Supplied passage:
☆ ☆ ☆
Appeal of BOBBIE JO ECKSTEIN, on behalf of her daughter ALLYSIN, from action of the Board of Education of the Norwood-Norfolk Central School District regarding residency.

Decision No. 17,680

(July 3, 2019)

Silver & Collins, attorneys for respondent, Andrew W. Silver, Esq., of counsel

ELIA, Commissioner.--Petitioner challenges the determination of the Board of Education of the Norwood-Norfolk Central School District (“respondent”) that her daughter (the “student”) is not a district resident.  The appeal must be dismissed.

Prior to the events described in this appeal, the student attended school in a neighboring school district.  The record further reflects that, at all times relevant to this appeal, petitioner was an employee of respondent’s district.

Petitioner asserts that, in March 2019, she removed the student from the neighboring school district because the student was subjected to bullying and harassment in that district.  Thereafter, petitioner enrolled the student in respondent’s district.  In the course of registration, petitioner submitted a parent affidavit in which she indicated that she had transferred custody of the student to the student’s older sibling.  According to the record, the older sibling resides within respondent’s district.[1]  Respondent admitted the student as a district resident “but later changed that determination,” according to respondent, “when it became apparent ... that [the student] was not a proper School District resident.”
☆ ☆ ☆
Data for analysis:

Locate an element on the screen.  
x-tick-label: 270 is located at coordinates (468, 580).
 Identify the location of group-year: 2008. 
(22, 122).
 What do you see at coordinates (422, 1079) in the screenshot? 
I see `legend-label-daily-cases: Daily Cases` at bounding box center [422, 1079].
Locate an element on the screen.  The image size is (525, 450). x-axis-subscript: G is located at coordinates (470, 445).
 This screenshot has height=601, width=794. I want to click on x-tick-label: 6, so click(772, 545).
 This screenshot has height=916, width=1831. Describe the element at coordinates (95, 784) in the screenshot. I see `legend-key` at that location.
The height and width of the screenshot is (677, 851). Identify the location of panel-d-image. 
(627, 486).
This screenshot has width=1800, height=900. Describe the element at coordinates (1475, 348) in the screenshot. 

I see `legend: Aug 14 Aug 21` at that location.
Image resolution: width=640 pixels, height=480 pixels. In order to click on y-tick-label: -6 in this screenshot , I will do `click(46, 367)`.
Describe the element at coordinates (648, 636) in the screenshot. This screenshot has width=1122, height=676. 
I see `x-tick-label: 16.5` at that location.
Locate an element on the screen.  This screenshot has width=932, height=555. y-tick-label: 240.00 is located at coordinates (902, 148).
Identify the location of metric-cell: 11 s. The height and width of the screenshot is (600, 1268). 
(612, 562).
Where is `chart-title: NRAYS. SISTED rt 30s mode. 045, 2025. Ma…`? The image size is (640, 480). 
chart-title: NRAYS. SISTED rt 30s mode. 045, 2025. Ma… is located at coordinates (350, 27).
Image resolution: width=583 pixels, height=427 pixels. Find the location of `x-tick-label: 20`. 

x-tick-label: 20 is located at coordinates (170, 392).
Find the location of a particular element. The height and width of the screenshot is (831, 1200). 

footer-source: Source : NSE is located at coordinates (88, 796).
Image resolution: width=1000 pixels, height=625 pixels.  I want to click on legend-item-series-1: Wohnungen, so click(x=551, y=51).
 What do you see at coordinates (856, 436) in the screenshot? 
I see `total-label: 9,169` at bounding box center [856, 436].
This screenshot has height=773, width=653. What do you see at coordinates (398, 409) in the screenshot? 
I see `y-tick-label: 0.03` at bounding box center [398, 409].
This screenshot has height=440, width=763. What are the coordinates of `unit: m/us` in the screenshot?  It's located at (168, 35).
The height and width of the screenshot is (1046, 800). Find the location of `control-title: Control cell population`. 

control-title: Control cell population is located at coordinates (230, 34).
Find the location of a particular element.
☆ ☆ ☆
Tasks to complete:
a) List every person named by name in the residency appeal decision.
b) Reproduce the part of the residency appeal decision that opens with the words containing "Appeal of BOBBIE" and closes with "must be dismissed.".
The records have no connection to the text.

Task-by-task solutions:
a) Bobbie Jo Eckstein, Allysin, Andrew W. Silver, Elia

b)
Appeal of BOBBIE JO ECKSTEIN, on behalf of her daughter ALLYSIN, from action of the Board of Education of the Norwood-Norfolk Central School District regarding residency.

Decision No. 17,680

(July 3, 2019)

Silver & Collins, attorneys for respondent, Andrew W. Silver, Esq., of counsel

ELIA, Commissioner.--Petitioner challenges the determination of the Board of Education of the Norwood-Norfolk Central School District (“respondent”) that her daughter (the “student”) is not a district resident.  The appeal must be dismissed.